I cannot tell you what wonderfully good news this is. I don’t have to prove myself to anyone. I don’t have to appear as the character made famous in one of Andy Harkins’ children’s messages a few months ago; I don’t have to show up as Super Christian. I can be a real person, someone with the same doubts and fears and shortcomings as anyone else in the room. I realize that everything does not rise and fall on my own personal accomplishments, because I am part of something greater than myself. I am part of Christ, I am connected to his body, and this is now the greatest and most important thing going on in my life.

Do you know what this means? It means I’m not alone. It means that the sun does not rise and set on my accomplishments alone. It means that you are vitally important to me, because we are intimately connected. It means we’re in this together.

Who among us is a self-made person, standing completely free of a web of relationships? If so, I feel very sorry for you. One, you must be very lonely. Two, it means you’ve deceived yourself for a long time. The intimacy that happens in a community is not possible in a world of isolated, self-made people. When we all believe ourselves to be self-made, every other person is a stranger, a competitor, someone who may at any time try to take my share of the pie, evict me from my land, or shine in my limelight. What a miserable way to live.

A society full of self-made people has no room for those who are dependent. There is no room for the mentally and physically handicapped, for the emotionally disturbed, or for the elderly, because such people are dependent: the rules of a self-made society would view them as “unproductive.” Perhaps what is most disturbing about this viewpoint is that it reduces all of us to cogs in a great machine of productivity. The moment one of the pieces in the equipment becomes unproductive, it becomes expendable.

This is not the Gospel of Jesus Christ. In the dark night of the soul, when we are least productive, least self-sufficient, is when we need the love and concern of others the most. As Christians, we believe that we have been charged by God to love and care for every human life, especially the most vulnerable ones. Our society is most likely to dispose of people such as these, which is precisely why they need our care the most. Our society hates them because they are truthful reminders of who we really are, and we can’t handle the truth. Independent and self-made, we fear dependency even more than death itself.

One of those dependent people would be my friend, Sarah. Born with down syndrome, Sarah would be considered, according to the laws of self-sufficiency, an “unproductive” member of society.
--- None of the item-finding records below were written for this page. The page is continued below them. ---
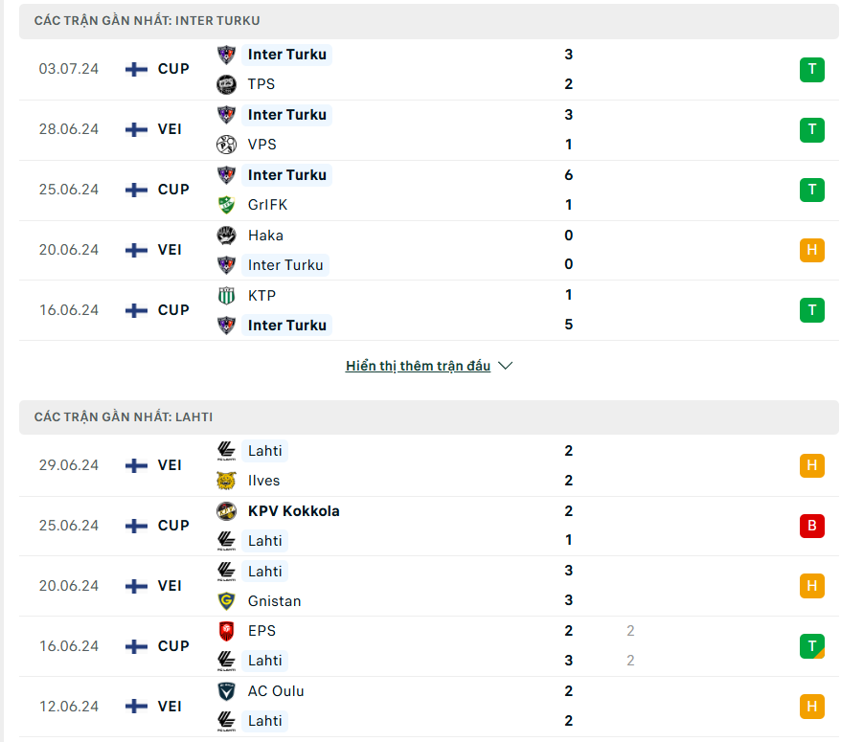Click orange H badge for Haka match
This screenshot has height=742, width=841.
coord(812,250)
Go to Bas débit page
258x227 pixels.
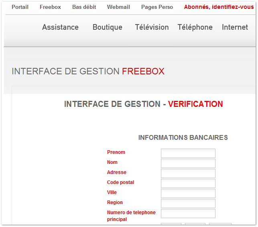[x=84, y=7]
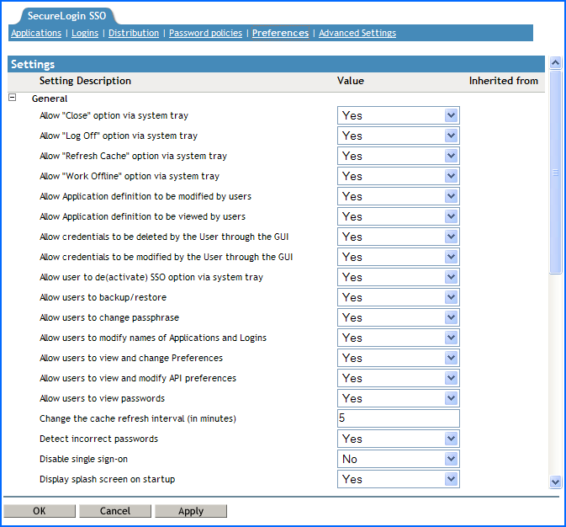Click the scroll down arrow of settings list
The height and width of the screenshot is (527, 566).
(x=555, y=482)
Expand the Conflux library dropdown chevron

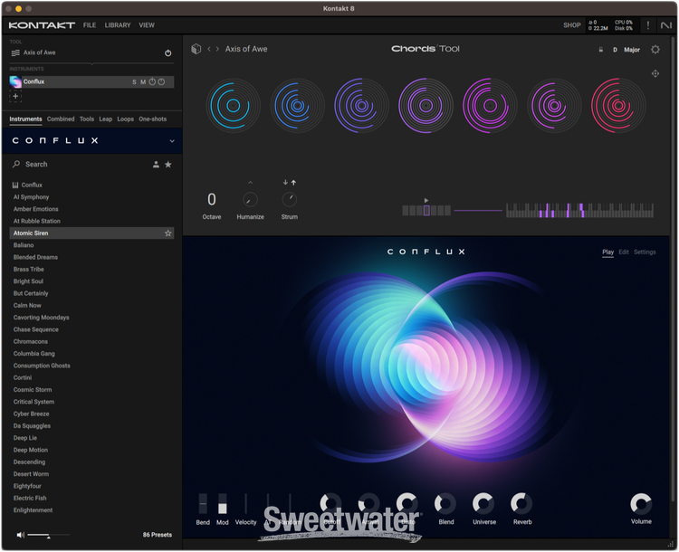pos(172,141)
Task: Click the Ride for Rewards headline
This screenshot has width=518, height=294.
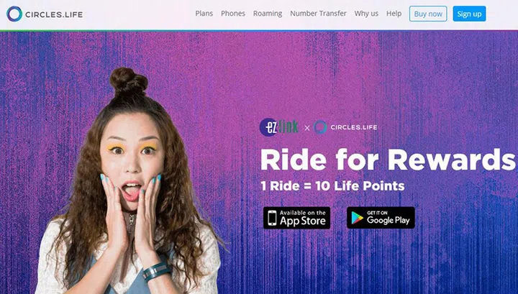Action: tap(388, 160)
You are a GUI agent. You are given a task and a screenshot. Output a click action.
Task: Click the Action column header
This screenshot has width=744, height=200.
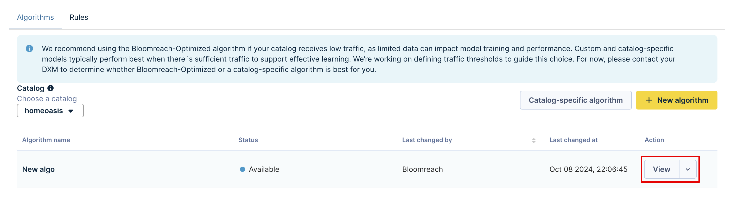click(654, 140)

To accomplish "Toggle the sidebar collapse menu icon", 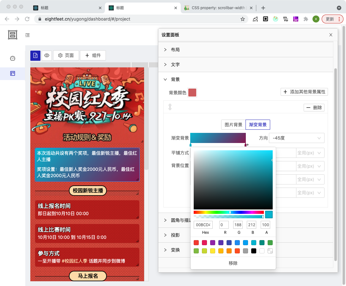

But Sarah has impressed many virtues upon me that might have otherwise been lost. She has taught me more about unconditional love than any other person I know. The seriously incapacitated and ill have taught me about courage and patience, and shown the joy in the little things of life. And a young man born with life-threatening medical conditions has taught me about perseverance and overcoming adversity, and I can’t tell you how proud I was to look over his resume last week. We need each other – we all have much to learn and much to share. I have no desire to be a self-made man, and would gladly lose my religious resume – I would gladly be the biggest loser – in order to be closer to God, in order to bring others closer to God, and in order to be closer to the rest of Christ’s precious body.

Friends, hear the good news on this fifth Sunday in Lent: God loves you, not because of what you have accomplished, not because of how hard you have worked, not because of your stellar resume. You are valuable to God, not because you’re productive, or because it’s in God’s best interest, or for any other good reason. God cares for you, as do your brothers and sisters in the Faith, simply because that’s the way God is. God is with you in those dark times, when your own efforts and abilities have left you woefully short, and he reminds us that it is your connection to him – not your own accomplishments – that really matters. It’s called grace, so stop trying to earn it.

And when I am able to sacrifice my ego on the altar, I find that I, one who has worked, one who once bought into the notion of being a self-made Christian by beefing up my religious resume, I find that I have much to lose. And in losing, I find that I have much to gain.